A Transformer-based self-supervised learning model for fault diagnosis of air-conditioning systems with limited labeled data

Abstract

Despite the great successes of supervised learning-based fault diagnosis techniques for heating, ventilation and air-conditioning (HVAC) systems, their applications are severely limited due to insufficient labeled data accompanied with massive unlabeled data. To address this drawback, a Transformer-based self-supervised representation learning model (TSSRL) is proposed in this study for HVAC fault diagnosis with limited labeled data. Specifically, a customized Transformer model is developed as the feature encoder by embedding a context-attention module on the self-attention module, which enables TSSRL to mine the contextual representations among input data. In addition, a joint data augmentation strategy is designed to improve the diversity of inputs, promoting the pretext tasks to learn more extensive representations from unlabeled data.

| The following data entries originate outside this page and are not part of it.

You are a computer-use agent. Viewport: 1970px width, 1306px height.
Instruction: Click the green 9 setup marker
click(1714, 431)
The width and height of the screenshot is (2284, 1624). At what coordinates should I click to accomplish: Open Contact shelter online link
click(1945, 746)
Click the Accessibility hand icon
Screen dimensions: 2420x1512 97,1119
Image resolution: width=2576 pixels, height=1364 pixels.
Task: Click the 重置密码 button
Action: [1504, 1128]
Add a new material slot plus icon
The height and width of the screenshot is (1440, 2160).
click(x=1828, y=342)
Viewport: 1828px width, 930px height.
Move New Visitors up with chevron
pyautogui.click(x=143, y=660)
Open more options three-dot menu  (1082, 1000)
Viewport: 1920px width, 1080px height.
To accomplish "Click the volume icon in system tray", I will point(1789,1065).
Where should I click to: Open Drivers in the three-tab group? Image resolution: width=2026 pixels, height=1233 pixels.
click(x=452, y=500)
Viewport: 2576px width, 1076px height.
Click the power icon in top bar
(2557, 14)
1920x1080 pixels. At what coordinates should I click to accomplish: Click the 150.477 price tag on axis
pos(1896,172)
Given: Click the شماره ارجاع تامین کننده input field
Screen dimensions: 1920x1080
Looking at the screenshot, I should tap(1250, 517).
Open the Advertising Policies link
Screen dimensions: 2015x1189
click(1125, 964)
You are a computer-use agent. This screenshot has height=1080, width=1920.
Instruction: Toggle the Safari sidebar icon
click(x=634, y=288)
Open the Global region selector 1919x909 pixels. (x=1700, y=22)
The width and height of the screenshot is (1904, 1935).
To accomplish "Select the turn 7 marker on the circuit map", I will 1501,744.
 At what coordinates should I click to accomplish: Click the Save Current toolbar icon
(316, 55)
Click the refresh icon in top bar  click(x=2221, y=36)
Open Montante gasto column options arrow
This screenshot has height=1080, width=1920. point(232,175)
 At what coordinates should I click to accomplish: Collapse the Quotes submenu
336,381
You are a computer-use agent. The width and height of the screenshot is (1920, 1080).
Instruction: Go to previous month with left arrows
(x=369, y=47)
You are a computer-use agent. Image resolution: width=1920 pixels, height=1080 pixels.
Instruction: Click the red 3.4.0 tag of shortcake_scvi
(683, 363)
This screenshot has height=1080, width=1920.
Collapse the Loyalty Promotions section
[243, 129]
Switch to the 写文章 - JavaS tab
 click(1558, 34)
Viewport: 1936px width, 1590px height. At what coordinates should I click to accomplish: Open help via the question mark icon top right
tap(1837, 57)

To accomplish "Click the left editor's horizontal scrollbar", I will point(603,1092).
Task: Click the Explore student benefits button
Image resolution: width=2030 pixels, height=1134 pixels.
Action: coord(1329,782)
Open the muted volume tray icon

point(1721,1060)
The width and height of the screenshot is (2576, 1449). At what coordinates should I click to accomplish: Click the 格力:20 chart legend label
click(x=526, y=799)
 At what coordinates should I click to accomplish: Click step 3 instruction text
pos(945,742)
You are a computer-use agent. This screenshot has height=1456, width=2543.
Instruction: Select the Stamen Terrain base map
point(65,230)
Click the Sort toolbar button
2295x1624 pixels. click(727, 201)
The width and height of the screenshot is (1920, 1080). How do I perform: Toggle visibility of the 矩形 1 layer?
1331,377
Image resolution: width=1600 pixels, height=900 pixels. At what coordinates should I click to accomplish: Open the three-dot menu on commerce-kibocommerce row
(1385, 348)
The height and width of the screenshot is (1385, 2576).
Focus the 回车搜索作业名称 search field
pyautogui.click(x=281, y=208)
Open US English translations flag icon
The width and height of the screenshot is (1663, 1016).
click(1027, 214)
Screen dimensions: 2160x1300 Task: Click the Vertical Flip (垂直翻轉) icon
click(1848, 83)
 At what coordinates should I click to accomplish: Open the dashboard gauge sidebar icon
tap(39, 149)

Meanwhile, two cooperative pretext tasks, namely contrastive similarity matching and data reconstruction, are formulated to extract discriminative representations from unlabeled data. The diagnosis-beneficial representations learned from unlabeled data are used for downstream classification modeling tasks with limited labeled data. Experiments on two benchmark HVAC fault datasets demonstrate the superiority of the proposed TSSRL model over other state-of-the-art HVAC fault diagnosis methods.